Task to carry out:
Pull the span of the neural network text that runs from "Figure 3: Diagram" up to and including "in graphical model)", copied word for word.

A key property of these activation functions is that they are all smooth and differentiable. We’ll see later in this post why differentiability is important for training neural networks. The derivatives for each of these common activation functions are given by (for mathematical details on calculating these derivatives, see this post ):
\[\begin{align} g'_{\text{linear}}(z) &= 1 \\ g'_{\text{logistic}}(z) &= g_{\text{logistic}}(z)(1- g_{\text{logistic}}(z)) \\ g'_{\text{tanh}}(z) &= 1 - g_{\text{tanh}}^2(z) \end{align}\]Each of the derivatives are plotted in the right of Figure 2. What is interesting about these derivatives is that they are either a constant (i.e. 1), or are can be defined in terms of the original function. This makes them extremely convenient for efficiently training neural networks, as we can implement the gradient using simple manipulations of the feed-forward states of the network.
Multi-layer Neural Networks
As was mentioned above, single-layered networks implement linear models, which doesn’t really help us if we want to model nonlinear phenomena. However, by considering the single layer network diagrammed in Figure 1 to be a basic building block, we can construct more complicated networks, ones that perform powerful, nonlinear computations. Figure 3 demonstrates this concept. Instead of a single layer of weights between inputs and output, we introduce a set of single-layer networks between the two. This set of intermediate networks is often referred to as a “hidden” layer, as it doesn’t directly observe input or directly compute the output.
By using a hidden layer, we form a multi-layered ANN. Though there are many different conventions for declaring the actual number of layers in a multi-layer network, for this discussion we will use the convention of the number of distinct sets of trainable weights as the number of layers. For example, the network in Figure 3 would be considered a 2-layer ANN because it has two layers of weights: those connecting the inputs to the hidden layer \((w_{ij})\), and those connecting the output of the hidden layer to the output layer \((w_{jk})\).
Figure 3: Diagram of a multi-layer ANN. Each node in the network can be considered a single-layered ANN (for simplicity, biases are not visualized in graphical model)

Dataset extract:

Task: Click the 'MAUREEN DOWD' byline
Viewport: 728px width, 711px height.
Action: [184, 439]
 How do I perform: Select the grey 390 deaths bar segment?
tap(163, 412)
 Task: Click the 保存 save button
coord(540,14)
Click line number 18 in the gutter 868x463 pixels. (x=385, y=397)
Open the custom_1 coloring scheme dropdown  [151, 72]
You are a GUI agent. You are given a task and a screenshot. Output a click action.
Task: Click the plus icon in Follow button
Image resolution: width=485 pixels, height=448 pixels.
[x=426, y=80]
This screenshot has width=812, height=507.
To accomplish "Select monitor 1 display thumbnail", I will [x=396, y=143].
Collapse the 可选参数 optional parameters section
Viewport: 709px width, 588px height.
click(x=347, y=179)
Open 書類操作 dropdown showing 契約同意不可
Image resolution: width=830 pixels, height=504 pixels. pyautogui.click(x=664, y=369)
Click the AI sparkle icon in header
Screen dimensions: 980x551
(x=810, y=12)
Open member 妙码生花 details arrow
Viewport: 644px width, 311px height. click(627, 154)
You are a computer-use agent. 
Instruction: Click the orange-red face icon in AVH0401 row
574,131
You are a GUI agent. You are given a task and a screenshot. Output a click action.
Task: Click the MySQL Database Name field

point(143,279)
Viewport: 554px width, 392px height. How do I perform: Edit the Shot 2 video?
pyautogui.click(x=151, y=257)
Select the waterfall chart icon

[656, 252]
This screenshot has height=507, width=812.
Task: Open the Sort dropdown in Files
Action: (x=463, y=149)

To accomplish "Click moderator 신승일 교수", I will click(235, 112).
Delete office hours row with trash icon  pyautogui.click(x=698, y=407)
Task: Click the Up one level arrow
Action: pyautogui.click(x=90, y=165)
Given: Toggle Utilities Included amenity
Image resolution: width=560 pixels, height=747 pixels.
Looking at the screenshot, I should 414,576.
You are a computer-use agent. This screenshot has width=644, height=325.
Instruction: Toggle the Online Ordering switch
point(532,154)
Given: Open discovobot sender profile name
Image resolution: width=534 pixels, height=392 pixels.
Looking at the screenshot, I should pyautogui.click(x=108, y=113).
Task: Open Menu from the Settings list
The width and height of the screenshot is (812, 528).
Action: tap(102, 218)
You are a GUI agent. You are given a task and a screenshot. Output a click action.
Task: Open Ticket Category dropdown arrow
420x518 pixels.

Output for this task:
Figure 3: Diagram of a multi-layer ANN. Each node in the network can be considered a single-layered ANN (for simplicity, biases are not visualized in graphical model)